Common Performance Improvements
The following list provides a high-level view of common techniques for improving the performance of a Watson™ Explorer Engine platform application. These items are discussed in more detail throughout this document:
- Binning - Large numbers of binning-sets configured in a collection can cause performance issues at search-time. Performance improvements have been implemented to optimize nested binning-set calculations, but this does not impact sibling binning-sets. Investigate using dynamic binning if applicable.
- Collection Caching - If the index for a given collection can fit into the amount of RAM that is available on the machine, that collection should be cached in memory. All collections that are associated with a given Watson Explorer Engine Platform installation must be considered during this calculation. If not all collections can fit into RAM for caching, you should cache those that are the most complex and sizable. See Caching Index Data for information information about specifying and using caching.

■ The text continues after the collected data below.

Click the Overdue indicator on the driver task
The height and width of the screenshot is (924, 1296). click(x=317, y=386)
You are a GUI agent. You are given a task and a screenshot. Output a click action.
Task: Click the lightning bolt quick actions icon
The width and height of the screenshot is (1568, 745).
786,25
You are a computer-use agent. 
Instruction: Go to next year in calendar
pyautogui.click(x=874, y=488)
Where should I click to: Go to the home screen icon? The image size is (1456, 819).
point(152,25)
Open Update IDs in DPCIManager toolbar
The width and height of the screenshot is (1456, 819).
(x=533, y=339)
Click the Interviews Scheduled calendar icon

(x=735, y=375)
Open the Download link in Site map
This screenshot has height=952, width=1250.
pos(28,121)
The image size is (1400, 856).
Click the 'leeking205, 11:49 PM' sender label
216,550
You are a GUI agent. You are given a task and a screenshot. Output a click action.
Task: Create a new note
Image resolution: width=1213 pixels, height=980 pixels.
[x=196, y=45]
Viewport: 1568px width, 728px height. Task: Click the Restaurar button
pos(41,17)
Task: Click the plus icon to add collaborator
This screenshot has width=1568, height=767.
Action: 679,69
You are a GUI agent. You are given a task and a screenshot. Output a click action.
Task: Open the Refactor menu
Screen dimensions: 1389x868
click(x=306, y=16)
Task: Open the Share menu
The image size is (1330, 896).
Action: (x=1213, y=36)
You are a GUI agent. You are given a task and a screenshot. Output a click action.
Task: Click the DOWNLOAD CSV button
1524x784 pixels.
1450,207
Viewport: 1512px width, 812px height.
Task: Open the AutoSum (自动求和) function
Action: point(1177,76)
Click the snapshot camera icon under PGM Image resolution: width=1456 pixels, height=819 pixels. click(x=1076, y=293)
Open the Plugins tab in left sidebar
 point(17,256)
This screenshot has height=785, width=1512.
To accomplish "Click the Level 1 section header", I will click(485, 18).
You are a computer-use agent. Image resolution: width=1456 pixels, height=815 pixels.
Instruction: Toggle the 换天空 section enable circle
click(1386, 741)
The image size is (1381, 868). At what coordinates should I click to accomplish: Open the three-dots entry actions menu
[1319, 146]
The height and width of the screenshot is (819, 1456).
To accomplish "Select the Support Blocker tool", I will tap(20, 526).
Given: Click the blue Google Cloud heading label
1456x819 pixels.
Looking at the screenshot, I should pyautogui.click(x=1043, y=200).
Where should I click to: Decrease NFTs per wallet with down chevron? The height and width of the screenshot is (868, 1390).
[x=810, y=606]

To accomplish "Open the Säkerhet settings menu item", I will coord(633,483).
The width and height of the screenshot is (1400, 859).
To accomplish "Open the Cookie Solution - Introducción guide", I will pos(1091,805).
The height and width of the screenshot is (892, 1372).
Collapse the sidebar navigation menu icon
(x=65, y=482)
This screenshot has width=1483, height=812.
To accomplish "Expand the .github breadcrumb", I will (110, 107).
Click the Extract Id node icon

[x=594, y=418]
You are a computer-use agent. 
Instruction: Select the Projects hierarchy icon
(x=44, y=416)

- Conversion Minimization - All of the data that is crawled by a Watson Explorer Engine Platform application goes through a variety of conversion steps to extract content and convert it into a form that can be indexed easily. Minimizing the number of conversion steps used for different types of content can improve performance prior to indexing.
- Duplicate detection - Disabling duplicate detection in the Indexer configuration will reduce indexing time since shingles won't be calculated.
- Index Planning - Data that you do not want to be able to search should not be included in the index. This will help minimize index size, which can improve access times when searching the index and which will also increase the number of collections that can be cached in memory.
- Language Detection - Language detection is the process of identifying the national language in which the data that you are indexing is provided. Disabling language detection in the Normalization converter will reduce conversion time.
- Search Collection Output - The only content elements that should be output from a given search collection should be those that will be shown to an end user or those that are used for internal calculations. Returning additional content elements will increase the amount of output from the search engine, which may have a minor impact on performance and can also lead to the increased size of the output XML or HTML itself.
- Task Distribution - The time required to crawl a remote data source depends on the responsiveness and general performance of that resource. Depending on the load requirements for an application, you should consider crawling a data source on a system other than the one that responds to queries.